Some thoughts on taking notes
Five years out of grad school, I realized the importance of being able to learn quickly when you’re working in job that requires a PhD. (Emphasis on quickly as opposed to learn.)
I was going through the tenure process. I no longer had professors telling me what to do (other than journal referees, all of whom hated me with a passion), my service and advising duties were steadily increasing, and I had a young child at home. It was quite a change. When you’re in grad school, you spend all your time learning. Even when I had reached the stage where I was “doing research”, it was mostly just a different type of learning, or trying/pretending to learn.
By the time I reached the tenure stage - and my experience was by no means unique in this - running the university came to occupy a big part of my job description.
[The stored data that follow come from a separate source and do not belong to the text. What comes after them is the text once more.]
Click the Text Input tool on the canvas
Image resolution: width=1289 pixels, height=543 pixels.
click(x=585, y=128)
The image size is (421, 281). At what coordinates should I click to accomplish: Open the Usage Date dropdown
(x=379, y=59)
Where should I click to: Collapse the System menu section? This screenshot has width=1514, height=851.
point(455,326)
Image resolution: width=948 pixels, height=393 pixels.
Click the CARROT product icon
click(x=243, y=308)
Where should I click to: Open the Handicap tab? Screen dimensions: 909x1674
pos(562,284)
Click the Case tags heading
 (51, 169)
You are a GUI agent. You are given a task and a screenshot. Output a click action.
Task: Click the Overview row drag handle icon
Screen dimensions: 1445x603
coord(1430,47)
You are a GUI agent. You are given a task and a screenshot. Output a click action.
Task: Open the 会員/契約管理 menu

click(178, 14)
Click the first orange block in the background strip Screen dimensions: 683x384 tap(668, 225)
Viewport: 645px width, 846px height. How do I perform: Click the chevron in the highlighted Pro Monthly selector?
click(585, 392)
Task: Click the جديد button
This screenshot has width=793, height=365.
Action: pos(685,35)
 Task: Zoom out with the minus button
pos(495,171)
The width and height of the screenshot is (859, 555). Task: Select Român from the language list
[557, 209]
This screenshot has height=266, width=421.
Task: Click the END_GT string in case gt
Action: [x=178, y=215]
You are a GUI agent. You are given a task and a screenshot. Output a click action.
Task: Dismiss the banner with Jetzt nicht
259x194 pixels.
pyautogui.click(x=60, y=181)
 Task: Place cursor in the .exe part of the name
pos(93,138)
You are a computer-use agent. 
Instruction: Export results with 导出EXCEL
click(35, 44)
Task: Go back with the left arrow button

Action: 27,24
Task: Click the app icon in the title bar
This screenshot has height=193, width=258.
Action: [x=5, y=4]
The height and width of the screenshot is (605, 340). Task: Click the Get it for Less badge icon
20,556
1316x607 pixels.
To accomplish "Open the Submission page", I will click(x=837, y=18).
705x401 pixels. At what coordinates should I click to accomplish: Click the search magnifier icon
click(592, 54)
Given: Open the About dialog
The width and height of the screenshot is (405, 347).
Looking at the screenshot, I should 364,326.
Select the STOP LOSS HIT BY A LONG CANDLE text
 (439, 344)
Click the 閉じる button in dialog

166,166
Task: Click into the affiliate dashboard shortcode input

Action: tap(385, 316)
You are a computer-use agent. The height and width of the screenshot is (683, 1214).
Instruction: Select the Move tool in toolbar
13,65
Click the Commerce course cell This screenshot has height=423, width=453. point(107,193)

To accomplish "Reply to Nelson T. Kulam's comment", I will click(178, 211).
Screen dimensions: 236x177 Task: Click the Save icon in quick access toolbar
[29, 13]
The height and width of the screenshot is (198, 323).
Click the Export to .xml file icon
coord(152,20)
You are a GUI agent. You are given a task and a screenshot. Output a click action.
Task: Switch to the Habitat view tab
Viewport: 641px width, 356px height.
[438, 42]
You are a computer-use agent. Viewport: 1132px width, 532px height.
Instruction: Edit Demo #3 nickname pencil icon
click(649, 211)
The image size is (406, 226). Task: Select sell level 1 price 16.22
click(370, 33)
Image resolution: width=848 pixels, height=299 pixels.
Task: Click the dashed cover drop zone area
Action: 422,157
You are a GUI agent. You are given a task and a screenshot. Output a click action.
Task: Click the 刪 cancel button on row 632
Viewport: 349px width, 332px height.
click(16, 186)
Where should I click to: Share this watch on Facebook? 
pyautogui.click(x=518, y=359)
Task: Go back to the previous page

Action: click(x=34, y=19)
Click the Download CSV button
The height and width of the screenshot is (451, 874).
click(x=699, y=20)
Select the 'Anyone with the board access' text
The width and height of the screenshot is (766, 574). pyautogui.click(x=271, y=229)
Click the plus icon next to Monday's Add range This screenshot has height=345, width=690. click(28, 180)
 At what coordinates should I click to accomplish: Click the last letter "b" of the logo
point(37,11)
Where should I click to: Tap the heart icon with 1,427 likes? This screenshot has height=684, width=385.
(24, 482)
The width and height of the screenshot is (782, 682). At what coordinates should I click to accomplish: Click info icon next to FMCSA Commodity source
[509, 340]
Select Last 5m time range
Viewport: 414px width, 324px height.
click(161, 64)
Service, advising grad students, advising undergrads, participating in all sorts of conversations and decisions that had nothing to do with research or teaching. When I could have really used a couple hours of work in the evening, I was choosing to spend my non-office time with my kid. It was tough to find the hours and energy just to get the urgent stuff done.
My field is macroeconomics and I work with time series data. Empirical macroeconomics is a technical field with new methods to learn all the time. None of the important tools I use in my research today were around when I was taking classes as a grad student. Since then, we experienced the Great Recession, energy economics exploded as a field, Bayesian inference went from unusual to the status quo, there was a “credibility revolution”, and the new researchers were working with new econometric tools, new programming languages, and big data. It’s not easy to keep up with all that. And to be honest, it doesn’t make sense to even try. Nonetheless, it was a challenge for someone in my position to keep up with enough of it to remain relevant.
One of my disadvantages is that I’m a slow learner. In grad school, I was able to substitute hours for intelligence. That didn’t work given my time constraints. I had to learn how to pick up new ideas quickly. Central to this was developing a good notetaking system. That wasn’t required when I was a student, when I only took notes during the lecture. All I had to do was combine my lecture notes with the readings and I did well enough to pass. Learning on my own meant I had to figure out what to learn and how to learn it. Once I had an understanding of the important concepts, I had to make connections with other ideas.
In those days I took my notes on paper. My system worked by capturing ideas as they came in.
What to learn. I found survey papers and job market papers to be a good indicator of the tools others were using and the questions they were trying to answer. When I was reading a paper and thought something looked important, I wrote it down, along with any thoughts I had. Figuring out what to learn isn’t difficult as long as you have a good notes system and you use it regularly.
How to learn it. This was more challenging. I would look for textbooks, literature reviews, original articles, and software provided by others. It’s not perfect today, but there was no Github, no culture of sharing back then. The little bit of software that was shared back then was for the most part poorly written and specialized to a particular problem. I did my best to collect these resources when I came across them.
Make connections with other ideas. This was something I didn’t do at first, probably because I was using paper, and the biggest problem with paper is that it’s not easy to make connections between notes.
These days I only take notes digitally. Writing on paper is the best way to learn, but you lose a lot in the process. You can’t search your notes, you can’t group similar items, you can’t query by tag, it’s hard to edit/extend paper notes, and most importantly, you can’t create hyperlinks. I want to link an empirical paper with notes on an econometrics paper that introduced the methods they used, or to a program I wrote to understand the econometric method.
In my experience, the details of the system don’t matter very much as long as it has search capabilities and the ability to add hyperlinks. Software like Evernote and Notion work fine, Emacs org-mode works fine if that’s your thing, wikis like PmWiki, Dokuwiki, and TiddlyWiki all work fine. SQL and Mongo databases work fine if you’re comfortable with databases. Fossil provides version control, a database, and wiki all in one. Go with the system you think is the most fun.
I do my best to keep my notes system simple. Plain text and its cousins markdown and org-mode are more than sufficient - anything other than the most basic formatting is a waste of time. I keep all my notes in one place. I use a system that will scale to thousands of pages (all of the above software will do that easily). My goal is a single database of notes rather than a bunch of notes scattered across computers, devices, directories, and apps. Taking notes is only the first step in the process. I also have to be able to access and query them without much overhead. That only works if everything’s in one place.
I version control my notes. That gives me a complete history of everything and useful metadata for free like automatic dating of notes. Even though I’m an economist, I don’t add anything but simple equations to my notes. I’ve found it’s better to write out the equations on paper and keep them with the original reference, or to scan them with my phone app into OneNote and then link to them. Since I don’t need to search my equations (I don’t think I’ve ever done that even once) and equations don’t contain hyperlinks, there’s really no point typing them into a text editor. I’d resist taking notes if it meant typing in lengthy equations.